Власть «гниющего языка» предстает в книге одним из главных путей проникновения инфернального в мир; такая инфляция речи, «разговоры малые / доводы любые» побуждают поэта «старыми словесы / начати молчати»: «сними веревочки со слов, / оставь их лежать в углу / и лес отзовет своих послов, / и весь я не умру» (с. 17).
Содержанием этой молчащей речи оказывается рефлексия над ограниченностью человеческого бытия в условиях неотменимой ответственности. Оптика текста задана взглядом на жизнь под знаком неудачи, «анекдота», когда вера в то, что «мы не мыши не обмылки / не обмирки сброшенные в таз» (с. 29), требует заметного усилия.
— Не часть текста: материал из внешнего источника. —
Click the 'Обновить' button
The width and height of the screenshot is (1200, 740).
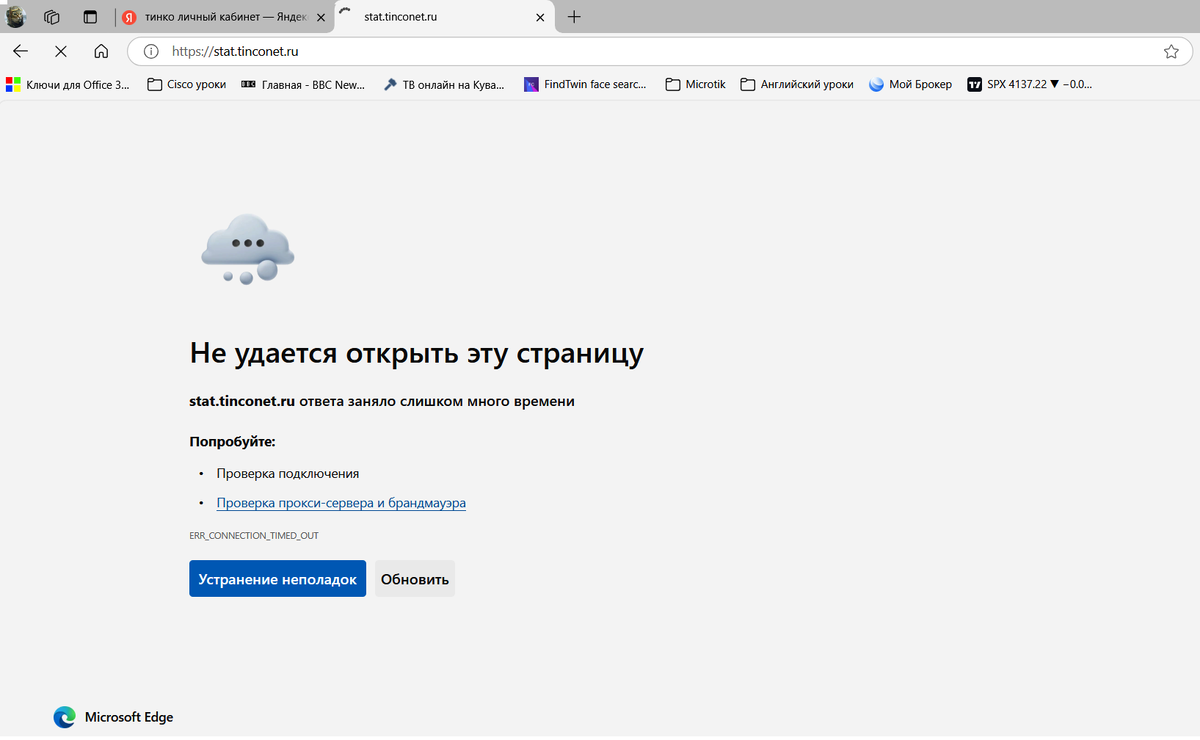click(413, 578)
И в первой, и во второй частях книги появляется тема Страшного суда, изображаемого сюрреалистически-пародийно, но даже перед таким Судом невозможно оправдаться: «а как оправдаться? язык едока / покажет отчетливый след молока / древесные кольца покажет бумага, / следы топора и слова дурака // про магна имаго» (с. 48). Характерно, что разговор об уликах переходит в разговор об очевидностях, о природе вещей; «изобличенность» означает всего лишь указание на способ, каким существует предмет. Вина онтологична, задана самим фактом бытия субъекта, и только внутри классической цитаты «живы мы и все живые» (с. 14).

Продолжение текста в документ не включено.